Copy out the material word for word, beginning at the line that contains "Your Tokens button" and ending after the line that contains "tap(33, 158)".

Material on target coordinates
-- begin --

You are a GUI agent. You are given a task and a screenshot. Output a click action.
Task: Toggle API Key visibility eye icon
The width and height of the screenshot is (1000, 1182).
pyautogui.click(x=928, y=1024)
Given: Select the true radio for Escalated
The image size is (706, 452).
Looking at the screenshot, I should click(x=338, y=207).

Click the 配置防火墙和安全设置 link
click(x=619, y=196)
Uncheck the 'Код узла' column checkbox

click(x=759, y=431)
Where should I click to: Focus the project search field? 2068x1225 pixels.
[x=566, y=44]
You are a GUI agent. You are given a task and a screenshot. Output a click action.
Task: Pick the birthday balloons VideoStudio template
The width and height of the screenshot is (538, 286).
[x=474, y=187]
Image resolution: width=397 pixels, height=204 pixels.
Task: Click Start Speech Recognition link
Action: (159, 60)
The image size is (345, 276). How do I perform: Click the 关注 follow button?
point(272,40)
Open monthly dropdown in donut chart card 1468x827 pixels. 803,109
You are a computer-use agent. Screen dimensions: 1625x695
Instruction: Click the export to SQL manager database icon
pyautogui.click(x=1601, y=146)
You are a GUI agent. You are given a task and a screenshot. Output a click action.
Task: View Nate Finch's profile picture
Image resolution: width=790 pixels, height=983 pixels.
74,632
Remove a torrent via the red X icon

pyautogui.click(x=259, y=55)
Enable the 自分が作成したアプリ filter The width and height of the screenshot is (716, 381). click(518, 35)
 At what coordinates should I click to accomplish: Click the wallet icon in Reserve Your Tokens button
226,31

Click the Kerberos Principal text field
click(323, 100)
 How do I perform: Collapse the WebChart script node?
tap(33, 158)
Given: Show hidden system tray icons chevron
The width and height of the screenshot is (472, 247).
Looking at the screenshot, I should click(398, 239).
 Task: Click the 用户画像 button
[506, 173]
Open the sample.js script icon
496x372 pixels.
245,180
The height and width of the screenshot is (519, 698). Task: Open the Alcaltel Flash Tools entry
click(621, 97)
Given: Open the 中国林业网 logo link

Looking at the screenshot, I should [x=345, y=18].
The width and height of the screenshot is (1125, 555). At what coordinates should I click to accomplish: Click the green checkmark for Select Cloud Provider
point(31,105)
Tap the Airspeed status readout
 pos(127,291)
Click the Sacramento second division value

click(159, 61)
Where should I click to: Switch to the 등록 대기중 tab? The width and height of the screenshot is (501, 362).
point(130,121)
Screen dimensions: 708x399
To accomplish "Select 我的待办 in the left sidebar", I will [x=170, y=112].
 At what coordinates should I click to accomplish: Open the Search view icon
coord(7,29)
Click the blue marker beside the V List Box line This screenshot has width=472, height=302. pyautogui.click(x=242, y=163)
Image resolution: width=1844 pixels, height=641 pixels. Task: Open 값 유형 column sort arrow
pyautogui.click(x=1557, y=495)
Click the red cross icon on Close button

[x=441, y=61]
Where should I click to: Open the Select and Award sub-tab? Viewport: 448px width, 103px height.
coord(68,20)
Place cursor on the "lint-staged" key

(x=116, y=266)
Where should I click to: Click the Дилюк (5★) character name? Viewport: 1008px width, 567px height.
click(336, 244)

-- end --

▶ **COMPLETED EXERCISE**
 At what coordinates should I click to accomplish: Click the wallet icon in Reserve Your Tokens button
226,31

Click the Kerberos Principal text field
click(323, 100)
 How do I perform: Collapse the WebChart script node?
tap(33, 158)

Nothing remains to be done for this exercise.